[[ SOURCE PASSAGE, beginning ]]

Chiefs

Chiefs confident in their COVID-19 protocols as one NFL game is impacted by infections

The Chiefs are in full preparation mode for their Week 4 matchup Sunday against the New England Patriots at Arrowhead Stadium.

Football is indeed back, but recent events in Tennessee and Minnesota served as a reminder the game goes on during a COVID-19 pandemic.

The NFL will reschedule the Titans’ next game, against the Steelers, to Monday or Tuesday after Tennessee reported several positive COVID-19 tests following a Week 3 game against Minnesota. The Vikings have not reported any positive tests and are rescheduled to reopen their training facility Thursday after a temporary closing.

As for the Chiefs, a potential teaching moment arrived to reinforce their own safety protocols because the disease remains a threat.

“(Titans head coach Mike) Vrabel runs a good program there and it’s a pandemic, so things can happen and he’s working through those now,” Chiefs coach Andy Reid said Wednesday. “But you’ve got to take as many precautionary measures as you can and try to stick with them, and if something happens like that, then you’ve got to work through that.

“We’ve all been coached up on it, and we’re all trying to do the best we possibly can with it.”

The Chiefs have yet to report a positive COVID-19 test through three weeks of regular-season action.

Rick Burkholder, the team’s vice president of sports medicine and performance, serves as the team’s infectious control officer and provided oversight on numerous protocols put in place at the team’s training facility. Burkholder was also a member of the NFL’s workgroup during the offseason to address player acclimation during the pandemic.

Additionally, Chiefs’ equipment manager Allen Wright during the offseason served as a member of an NFL workgroup focused on sanitizing equipment and gear.

Knowing who has helped put safety measures in place, the Chiefs feel comfortable at their workplace and will continue looking out for each other during the uncertain times.

“I feel like Rick and his staff and the whole organization have done a great job of keeping us socially distant, making us wear masks — even when people try to slip and not wear them — making sure that they’re wearing masks and we hold each other accountable,” quarterback Patrick Mahomes said Wednesday. “Then you kind of accept what happens.

“I’m just going to make sure that we keep emphasizing that. Make sure that we continue to wear our masks, socially distance and try to prepare ourselves so that we’re not harming anyone else or ourselves.”

COVID-19 has claimed more than 200,000 lives in the U.S. alone, according to the John Hopkins University & Medicine Coronavirus Research Center.

[[ SOURCE PASSAGE, end ]]
[[ EXTRACTED ENTRIES, beginning ]]

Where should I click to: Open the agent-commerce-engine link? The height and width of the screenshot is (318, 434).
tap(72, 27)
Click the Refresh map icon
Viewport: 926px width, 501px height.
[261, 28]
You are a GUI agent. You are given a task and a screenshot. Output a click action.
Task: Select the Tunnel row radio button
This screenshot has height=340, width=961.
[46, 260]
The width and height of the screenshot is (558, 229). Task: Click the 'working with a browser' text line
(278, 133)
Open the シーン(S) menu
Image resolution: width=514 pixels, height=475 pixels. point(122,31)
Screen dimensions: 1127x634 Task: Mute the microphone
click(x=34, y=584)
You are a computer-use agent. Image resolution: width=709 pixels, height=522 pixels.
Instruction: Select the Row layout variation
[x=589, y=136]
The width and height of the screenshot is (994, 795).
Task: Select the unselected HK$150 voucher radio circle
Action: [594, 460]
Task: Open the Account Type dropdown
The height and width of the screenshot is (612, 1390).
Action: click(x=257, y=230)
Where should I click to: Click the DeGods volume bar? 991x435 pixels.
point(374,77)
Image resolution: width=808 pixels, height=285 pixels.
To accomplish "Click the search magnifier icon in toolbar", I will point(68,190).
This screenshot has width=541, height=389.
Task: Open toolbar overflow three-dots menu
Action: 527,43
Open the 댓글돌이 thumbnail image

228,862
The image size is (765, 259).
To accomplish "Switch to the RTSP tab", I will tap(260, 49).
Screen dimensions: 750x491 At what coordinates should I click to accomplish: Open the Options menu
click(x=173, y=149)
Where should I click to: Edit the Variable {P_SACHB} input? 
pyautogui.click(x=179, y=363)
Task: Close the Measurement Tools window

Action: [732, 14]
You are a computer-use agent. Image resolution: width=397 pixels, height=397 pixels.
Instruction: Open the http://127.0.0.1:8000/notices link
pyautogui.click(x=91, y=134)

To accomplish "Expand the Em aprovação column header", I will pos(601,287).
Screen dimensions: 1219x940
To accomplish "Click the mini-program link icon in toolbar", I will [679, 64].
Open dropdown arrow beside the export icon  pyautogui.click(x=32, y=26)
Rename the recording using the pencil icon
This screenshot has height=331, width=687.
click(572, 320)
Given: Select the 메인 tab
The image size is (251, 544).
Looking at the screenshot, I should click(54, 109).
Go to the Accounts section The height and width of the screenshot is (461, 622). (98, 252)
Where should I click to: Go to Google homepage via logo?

[[ EXTRACTED ENTRIES, end ]]

| BRIEF |
Condense the paragraph of the article on the Chiefs' COVID-19 protocols that begins "Rick Burkholder, the team's vice president" into a shorter version that keeps its main facts. Work from the article alone, without reference to the material.

| RESPONSE TO THE EXERCISE |
Rick Burkholder, the Chiefs' vice president of sports medicine and performance, is the team's infectious control officer and oversaw many protocols at its training facility. During the offseason, he also served on the NFL's workgroup on player acclimation during the pandemic.